There is an excellent rescue scene late in the movie that is just so well done that it could fit in an ordinary genre flick without trouble, and it leads into the powerful display of a man on trial for his life, which ends (and ends the movie) with a completely unexpected but welcome tonal focus.
The story is amazing to watch.
If The Passion is a one-trick pony with a really good trick, then The Robe is the narrative complement that that film arguably deserved. The plot just works on every single level, from the narrative events to the characters they define and are defined by, and it could easily resemble that of a modern-day summer blockbuster. The environments are unbelievably gorgeous, the performances are awesome (including Demetrius’ so-powerful-it’s-creepy level of conviction, another man’s hilarious dialogue and delivery, and Caligula’s ability to be so gleefully, joyously, awesomely evil), and the people are generally very different at the end of the movie from who and what they were at the beginning.

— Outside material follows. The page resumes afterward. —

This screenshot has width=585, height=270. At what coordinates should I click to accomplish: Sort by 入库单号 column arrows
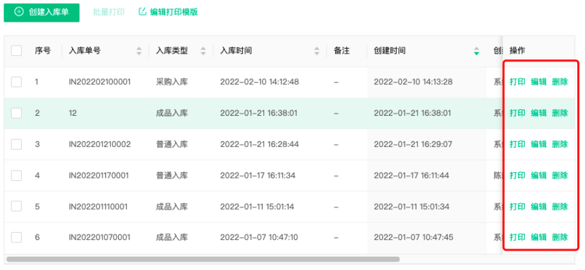pyautogui.click(x=139, y=51)
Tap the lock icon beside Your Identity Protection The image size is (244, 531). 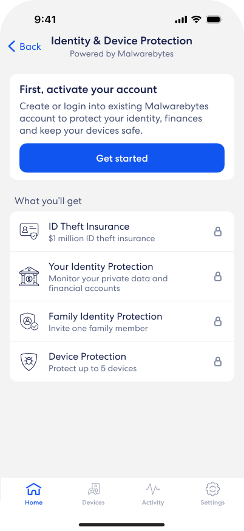pyautogui.click(x=218, y=276)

This sixty-year-old movie has aged extremely well, usually with only the slightest musical cues and the very rare dip in scenery quality as giveaways beyond the obvious technical limits of the time, and while it’s a bit too violent for young children (one person is visibly shot in the back with an arrow; there is also an unspoken, suggestive implication early in the film, which is itself shown to be something completely different), older children can and should enjoy a film that looks and runs like a blockbuster and just happens to be concerned about the physical and spiritual well-being of the people that make up its story and setting. The Robe is a classic that’s every bit as approachable for audiences today as it would have been generations ago, and I’d hardly be surprised if it remained that way for many more to come.